**Data entries:**

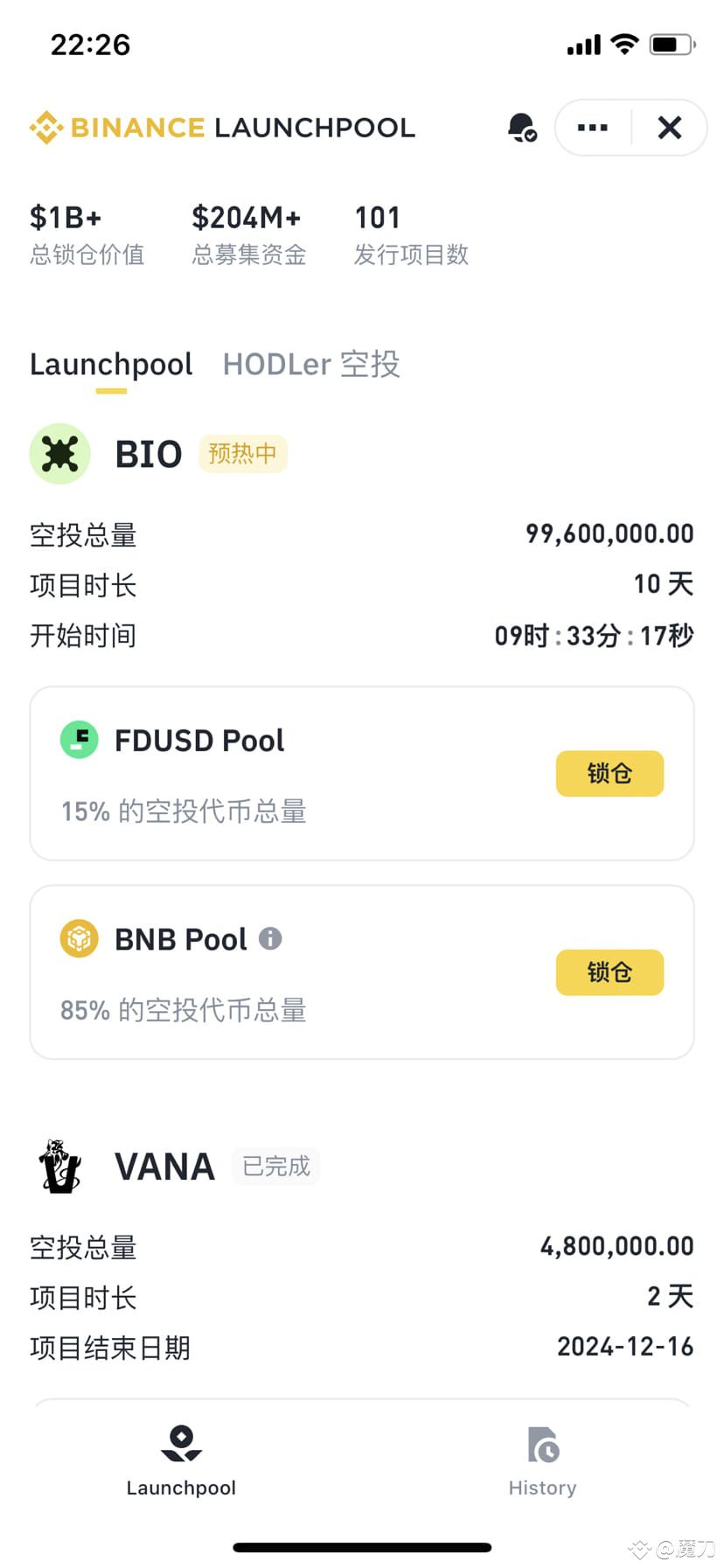Tap the BIO project token icon

point(59,454)
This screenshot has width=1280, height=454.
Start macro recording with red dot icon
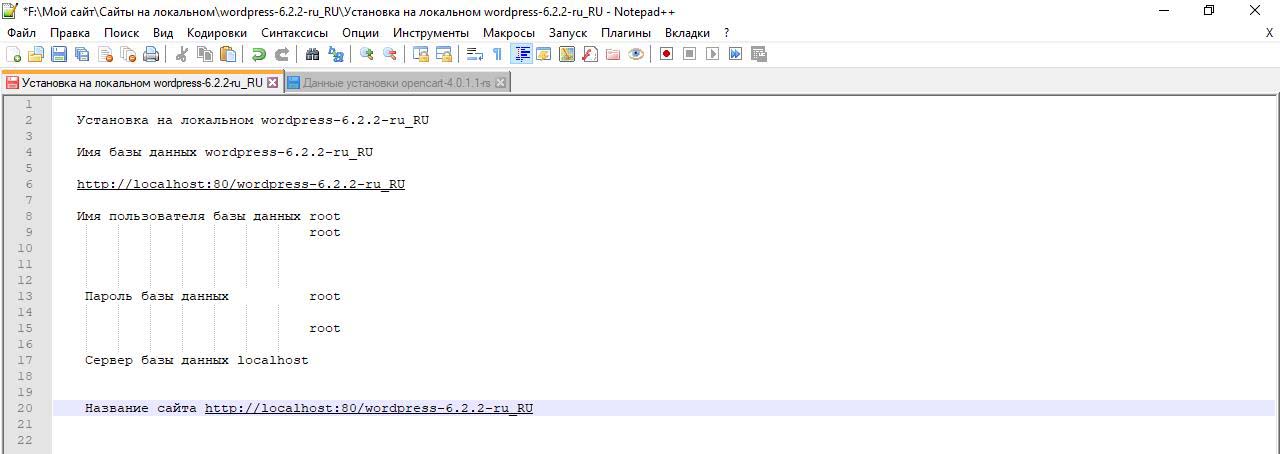point(666,54)
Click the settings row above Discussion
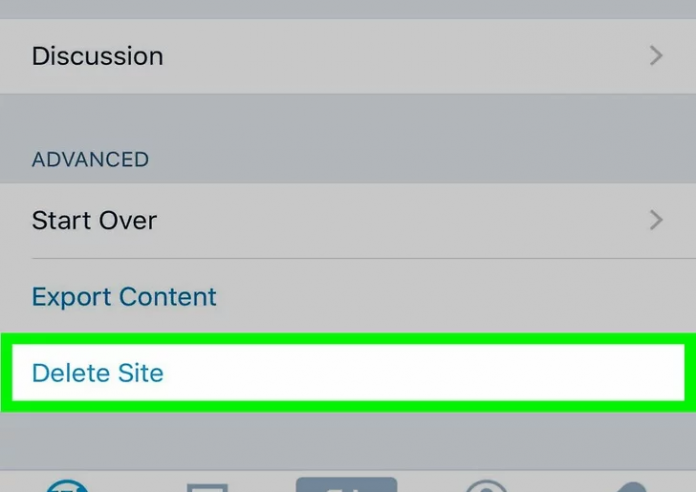The width and height of the screenshot is (696, 492). coord(348,6)

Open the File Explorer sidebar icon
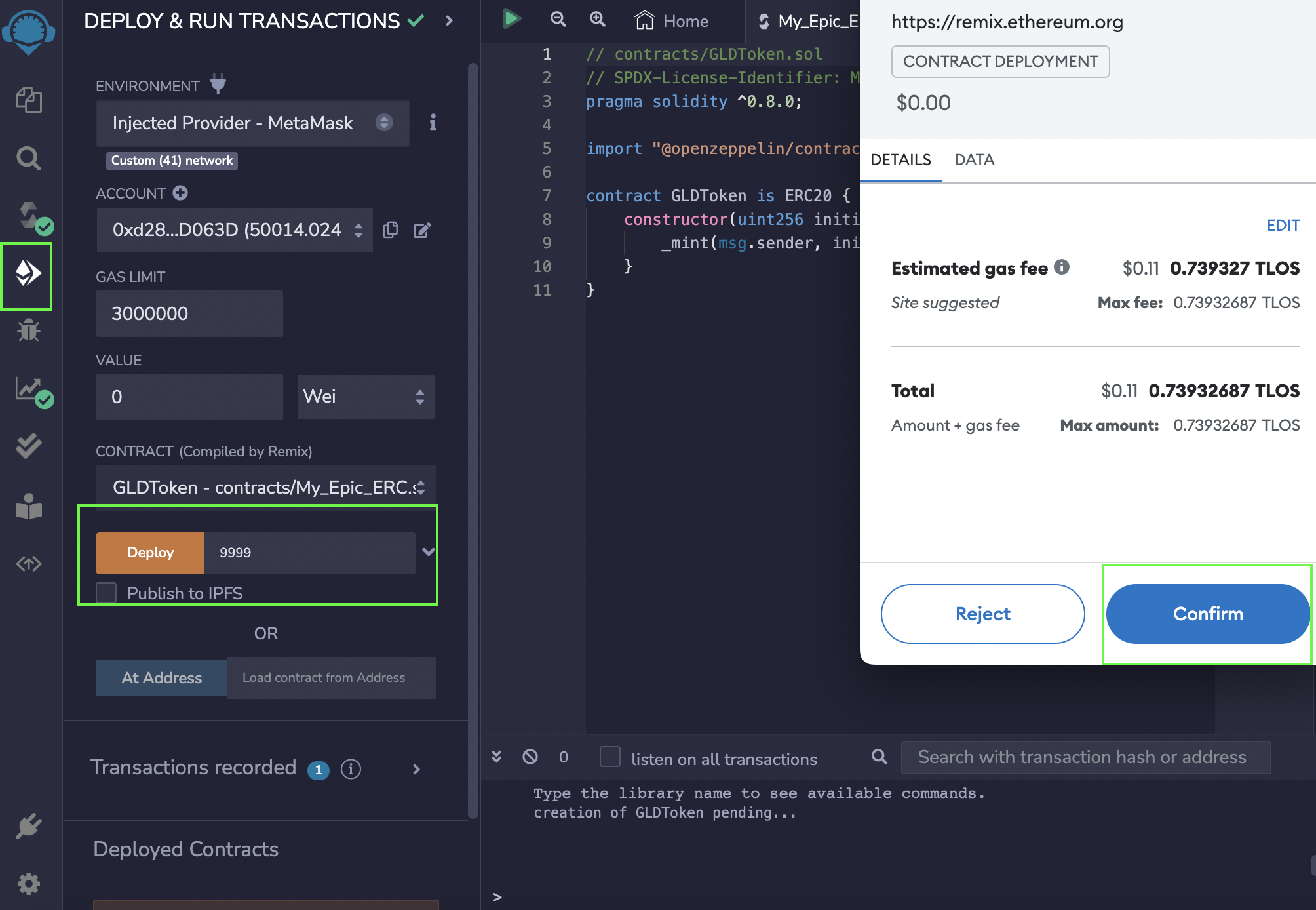tap(28, 100)
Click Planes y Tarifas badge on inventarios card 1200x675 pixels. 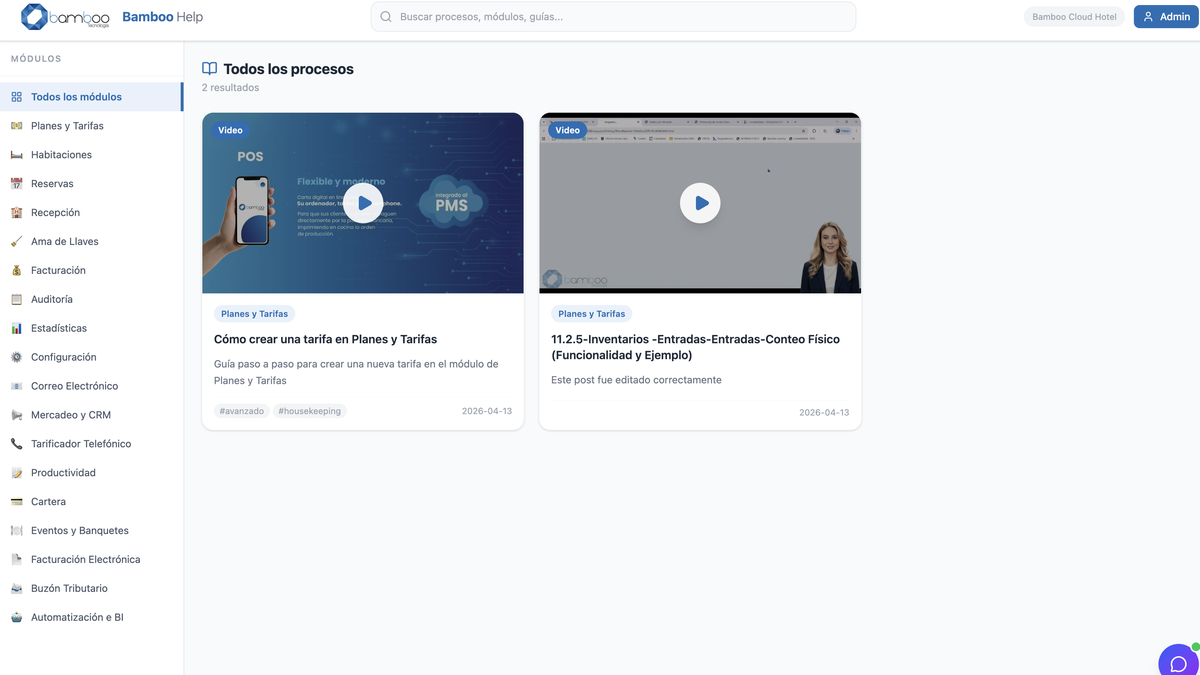591,314
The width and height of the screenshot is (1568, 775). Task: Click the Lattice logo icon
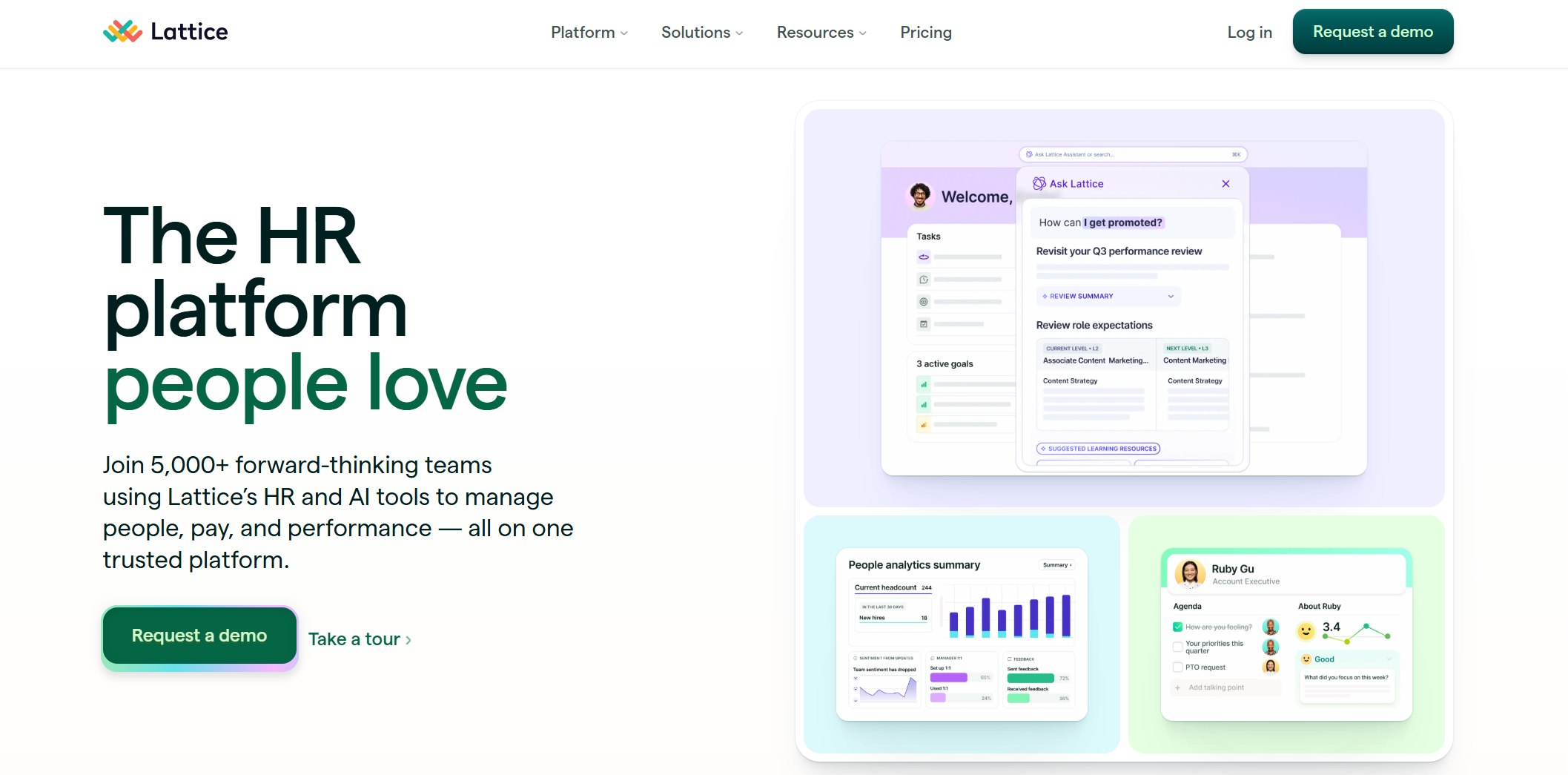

**DIRECTIONS FOR THIS TASK:**
Turn the stretch of the listing from the line containing "This screenshot has width=1280, height=454." through the line containing "tap(28, 100)" into a JSON list of strings, one string per line, with blank lines skipped. Leave the pictures out.

**THE REPLY:**
[
  "This screenshot has width=1280, height=454.",
  "Start macro recording with red dot icon",
  "point(666,54)",
  "Click the settings row above Discussion",
  "The width and height of the screenshot is (696, 492). coord(348,6)",
  "Open the File Explorer sidebar icon",
  "tap(28, 100)"
]